Meinem fußballerischen Reflex folgte die Reflexion. Sie gipfelte in der Erkenntnis, dass meine Besessenheit, gegen alles zu treten, was sich vor meinen Füßen bewegt, und an jedem Sportplatz innezuhalten, auf dem zwei Mannschaften einem Ball hinterherlaufen, in einer Zeit wurzelt, in der ich tatsächlich noch ein Kind war. Als Adenauer-Ära ging sie in die Geschichtsbücher ein – und dass der Fußball damals mein Ein und mein Alles war, hat auch mit der Gefühlskälte zu tun, die ich in meinem kleinbürgerlichen Elternhaus erlebte und die charakteristisch ist für diese von Kriegslast und Aufbruch gleichermaßen geprägte Epoche.
Als ich mich noch an diesem denkwürdigen Herbsttag zu einem Buch über meine Fußballsucht und ihre familiären wie gesellschaftlichen Hintergründe entschloss, ahnte ich noch nicht, in welche Wechselbäder der Emotionen ich mich beim Schreiben stürzen würde. Ich staunte über die kriminelle Energie, mit der ich mich dem von meinem autoritären Vater verhängten Fußballverbot entzog. Und ich erschrak, als mir bewusst wurde, dass sich mein Suchtverhalten keineswegs auf den Fußball beschränkte und ich nur mit großem Glück dem Absturz in die Verwahrlosung entging.
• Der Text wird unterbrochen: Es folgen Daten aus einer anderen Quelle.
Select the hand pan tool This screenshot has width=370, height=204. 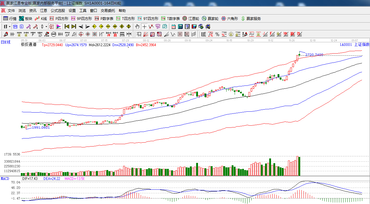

Ich wunderte mich, wie langfristig vor Jahrzehnten erlittene Beschädigungen nachwirken, aber ich schwamm auch in Glückseligkeit, als ich noch einmal die Höhepunkte meiner Laufbahn als Fan und als Spieler Revue passieren ließ: die Tramptouren zu den internationalen Arenen, die Begegnungen mit meinen Idolen, die Schlammschlachten auf den Plätzen der niedersächsischen Provinz, meine eigenen Heldentaten als Torwart.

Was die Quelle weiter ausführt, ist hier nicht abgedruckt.